U.S. Business Travelers Have a Better Grip on Compliance Issues, Report Says
A new report from American Express Global Business Travel found that U.S. employees had a better understanding of employers’ rules for business travel than counterparts in other countries and were less likely to “go rogue.”
Corporate travel policies are complex beasts, and in many countries around the world, compliance is a big problem.
One of those countries, however, is not the United States, where nearly 80 percent of workers claim to be “extremely familiar” with the policy, according to a new report from American Express Global Business Travel.
The company’s new Traveler 360º report [registration] found that just 21 percent of U.S. employees agreed with the sentiment that their company didn’t have a clear business travel policy—less than half that of other countries surveyed, including France (59 percent), Germany (58 percent), the U.K., India (53 percent each), Singapore (51 percent), and Australia (46 percent). This strong understanding of the travel policy among American employees seems to be a major reason why just 40 percent of U.S. workers say they “go rogue” on compliance—far lower than any other country.
The report emphasizes that the United States’ status as one that follows compliance rules is relatively unique.
“Regardless of how strict or relaxed their companies are on policy compliance, most travelers report not following the rules all the time,” the report states. “Here again, the U.S. is the only country that appears to be an outlier.”
So what makes an employee go rogue, anyway? According to the report, safety, convenience, and client proximity were major factors for breaking the rules.
The report suggested incentives, including paycheck bonuses associated with better compliance, was an effective strategy. (That said, a third of U.S. employees emphasized they did not need incentives to follow policy, far above every other country surveyed.)

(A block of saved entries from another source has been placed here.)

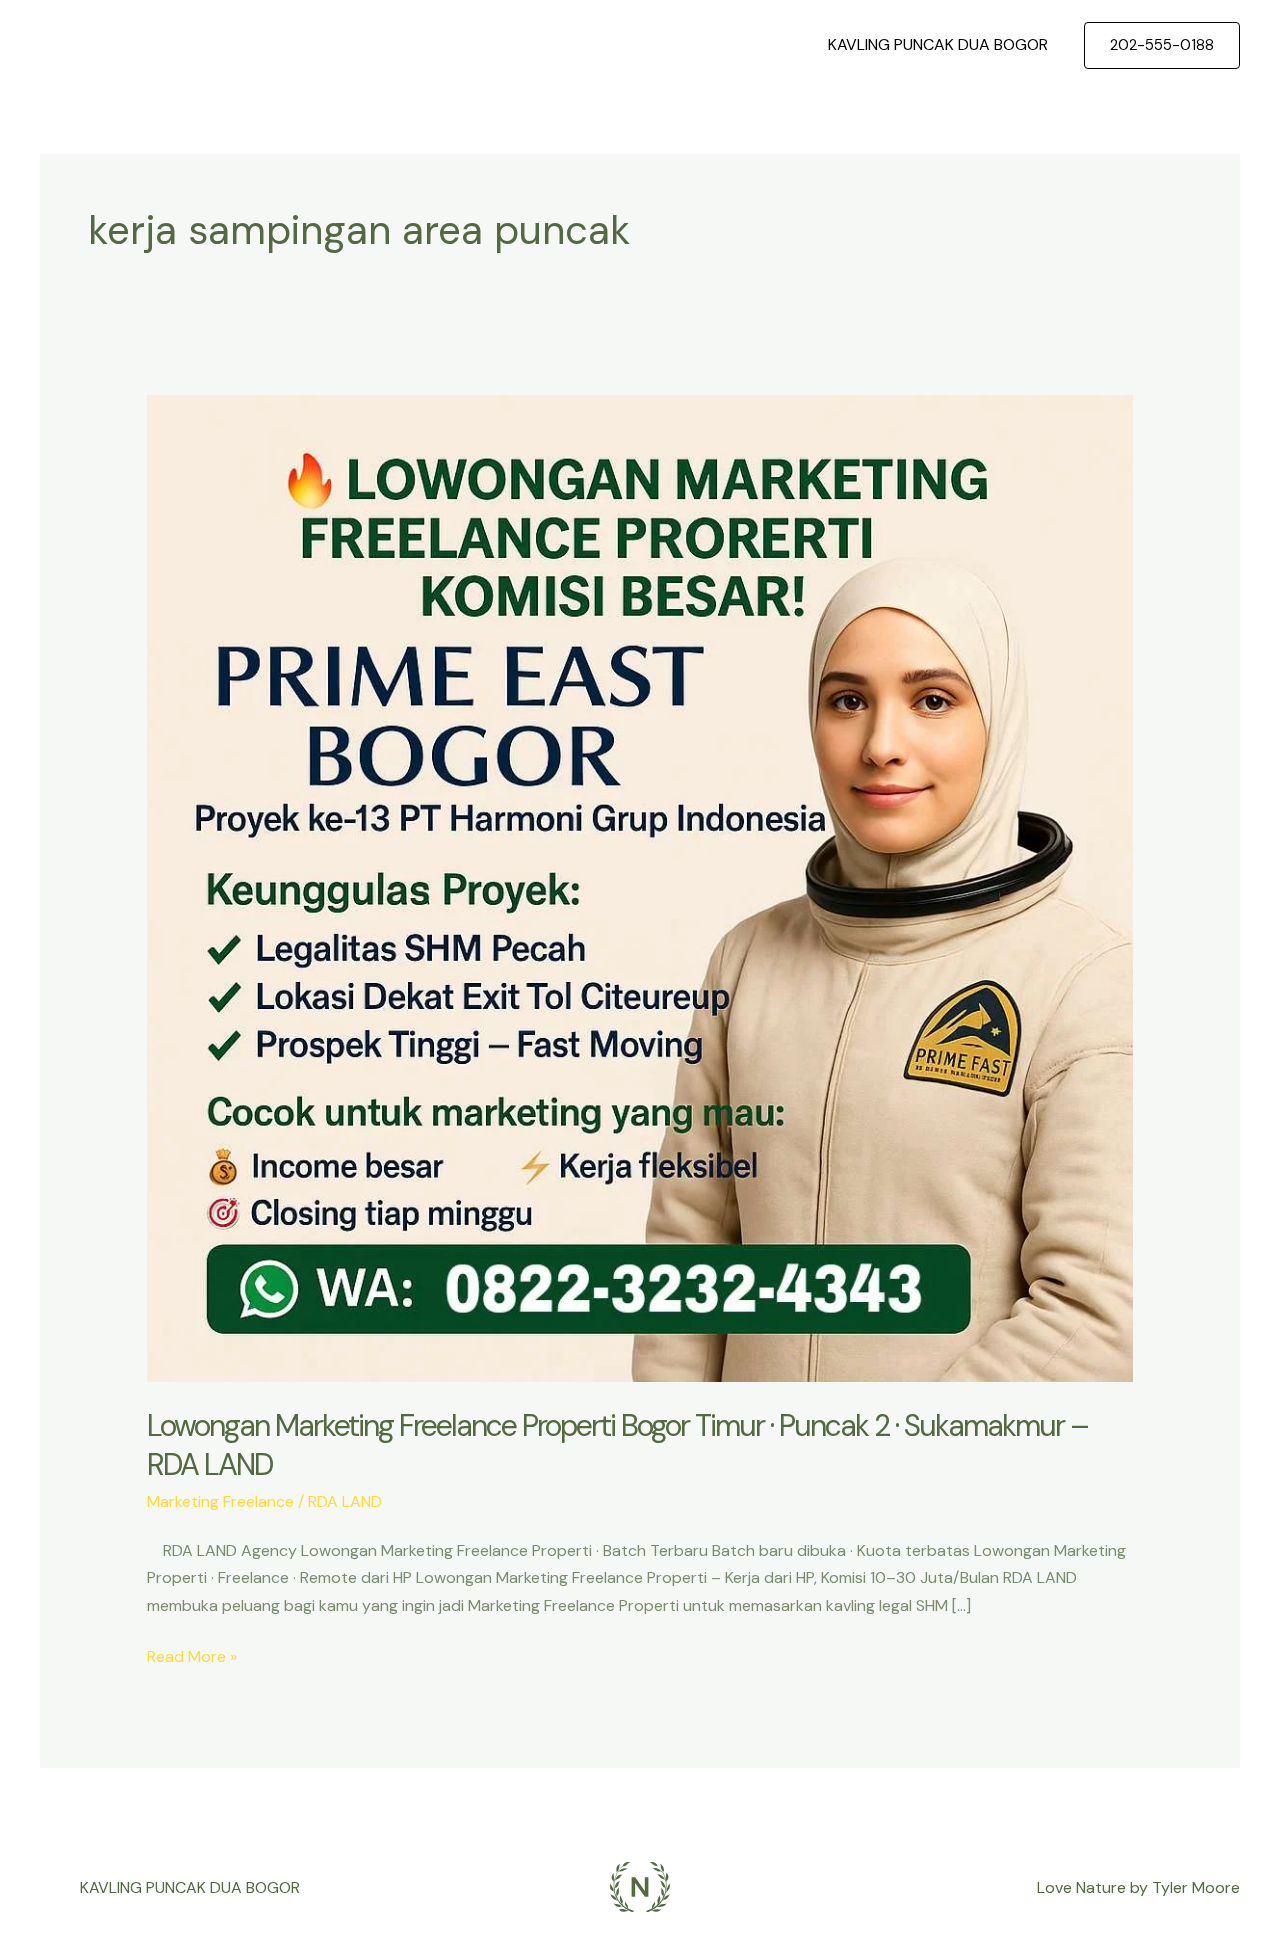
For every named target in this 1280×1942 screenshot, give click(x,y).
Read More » (192, 1655)
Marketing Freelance (220, 1501)
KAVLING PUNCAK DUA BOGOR (938, 44)
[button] (1162, 45)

Other key points of the report:
Reporting? Not so bad. As with other parts of the report, issues with booking and expensing were far less pronounced in the U.S. than with other countries. American employees were generally less likely than most other countries to book within two weeks of a trip, and expressed fewer complaints with the amount of time expense reporting and reimbursement took.
Pain points? Maintaining balance. Among U.S. business travelers, comfort and convenience seemed to be the biggest issues at play. When asked to highlight their three biggest challenges, U.S. employees cited day-to-day workload, being away from family, and travel outside of normal business hours (on nights, weekends, or holidays). But that wasn’t the case across the globe: While Australian employees picked the same three items in the same order, French employees focused on security issues.
Monitoring? No thanks. One thing that American business travelers don’t like is an employer who too aggressively attempts to track their every movement. Just 46 percent of U.S. employees said they were OK with their employer knowing where they were at all times, while 65 percent said their employer did not need to know. As far as communication, Americans seem to be fine with the level of interaction they have with their employer—just 16 percent said they felt their employer didn’t do enough to keep communication lines open.